Leave the pictures out and write out exactly the lines from the top of the entries through the line containing "ProForm Elipse Touch".

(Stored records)
● ● ●

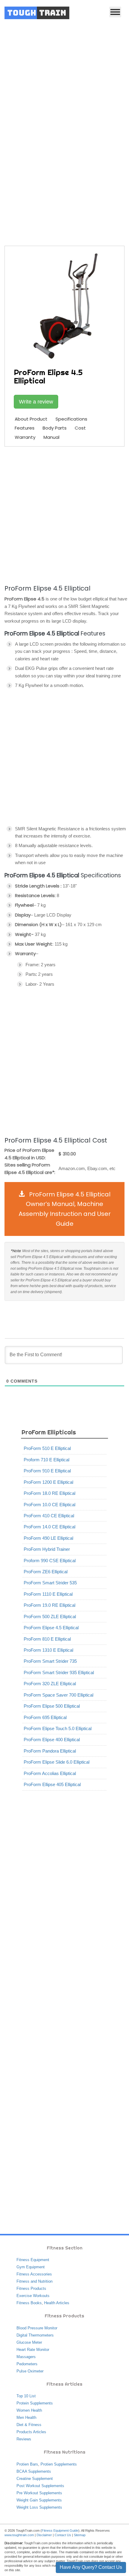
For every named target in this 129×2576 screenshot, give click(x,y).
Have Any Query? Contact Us (91, 2567)
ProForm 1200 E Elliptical (48, 1482)
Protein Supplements (34, 2403)
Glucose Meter (29, 2342)
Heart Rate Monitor (32, 2349)
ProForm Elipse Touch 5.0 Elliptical (58, 1728)
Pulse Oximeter (30, 2371)
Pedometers (27, 2364)
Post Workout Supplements (40, 2486)
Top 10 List (26, 2396)
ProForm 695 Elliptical (45, 1717)
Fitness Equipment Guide (60, 2530)
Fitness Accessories (34, 2274)
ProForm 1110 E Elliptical (48, 1594)
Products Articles (31, 2432)
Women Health (29, 2410)
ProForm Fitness (53, 186)
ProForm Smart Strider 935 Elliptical (59, 1672)
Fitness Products (31, 2288)
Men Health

● ● ●

> [Completed exercise]
For every named target in this 129×2576 screenshot, give click(x,y).
Have Any Query? Contact Us (91, 2567)
ProForm 1200 E Elliptical (48, 1482)
Protein Supplements (34, 2403)
Glucose Meter (29, 2342)
Heart Rate Monitor (32, 2349)
ProForm Elipse Touch 5.0 Elliptical (58, 1728)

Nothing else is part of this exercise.